DATA EXCERPTS:
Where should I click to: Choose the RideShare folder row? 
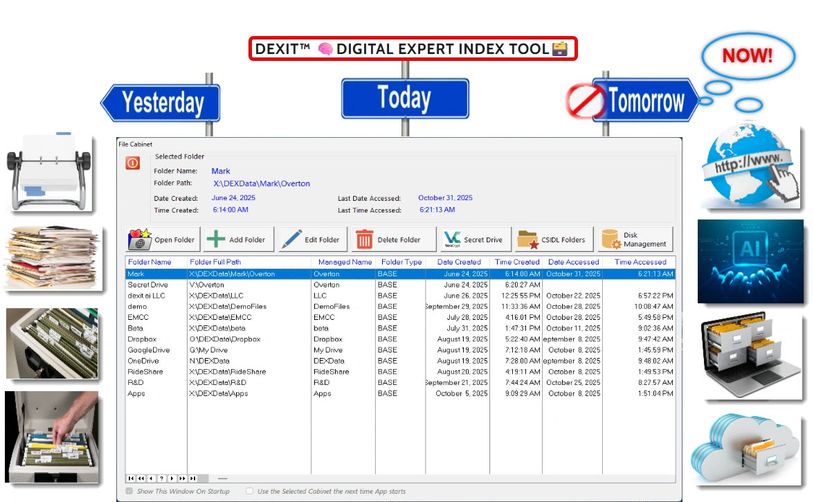[146, 372]
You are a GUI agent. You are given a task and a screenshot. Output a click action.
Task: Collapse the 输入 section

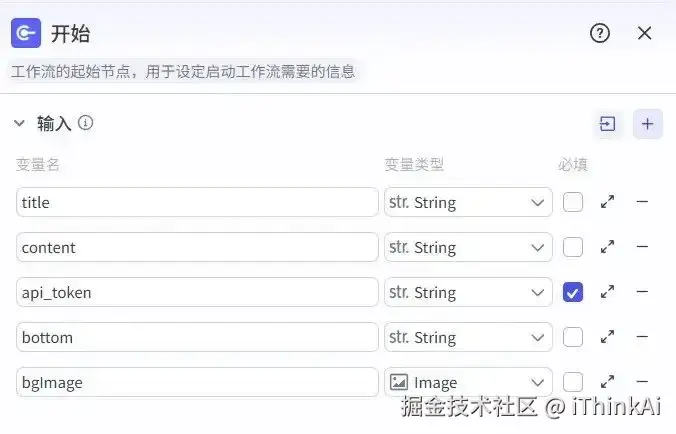point(19,123)
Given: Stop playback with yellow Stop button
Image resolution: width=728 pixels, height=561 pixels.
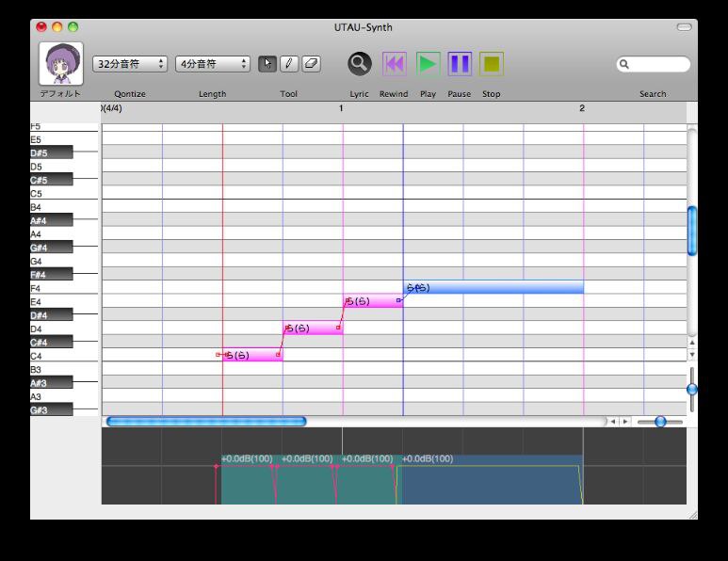Looking at the screenshot, I should click(x=492, y=64).
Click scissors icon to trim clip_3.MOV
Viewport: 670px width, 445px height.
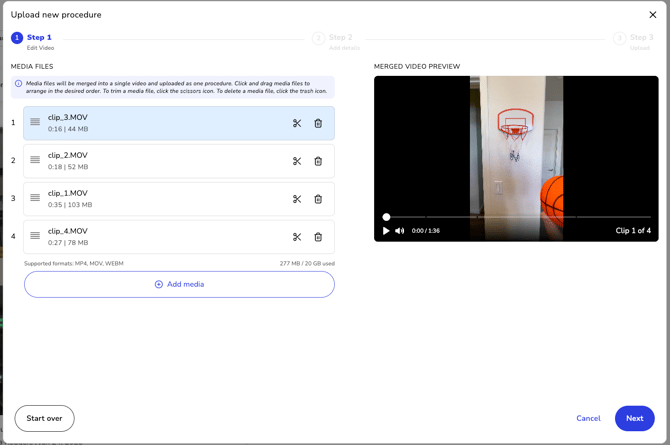point(297,124)
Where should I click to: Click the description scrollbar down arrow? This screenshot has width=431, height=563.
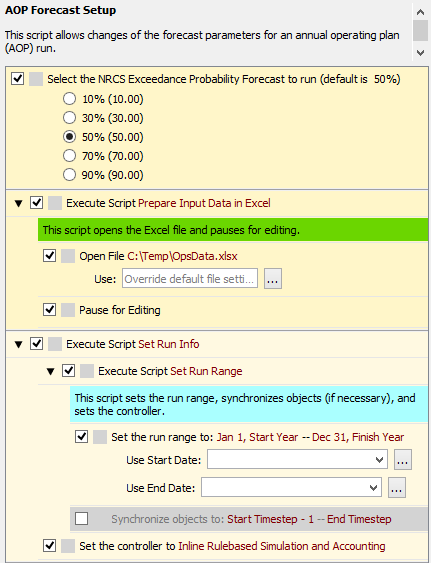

TASK DIRECTIONS:
Return the full listing above exactly as written, and omit the pictures.

SOLVED EXERCISE:
Where should I click to: Choose the RideShare folder row? 
[146, 372]
You are a GUI agent. You are given a task and a screenshot. Output a click action.
Task: Collapse the 输入 section

point(19,123)
Given: Stop playback with yellow Stop button
Image resolution: width=728 pixels, height=561 pixels.
Looking at the screenshot, I should click(x=492, y=64).
Click scissors icon to trim clip_3.MOV
Viewport: 670px width, 445px height.
point(297,124)
Where should I click to: Click the description scrollbar down arrow? This screenshot has width=431, height=563.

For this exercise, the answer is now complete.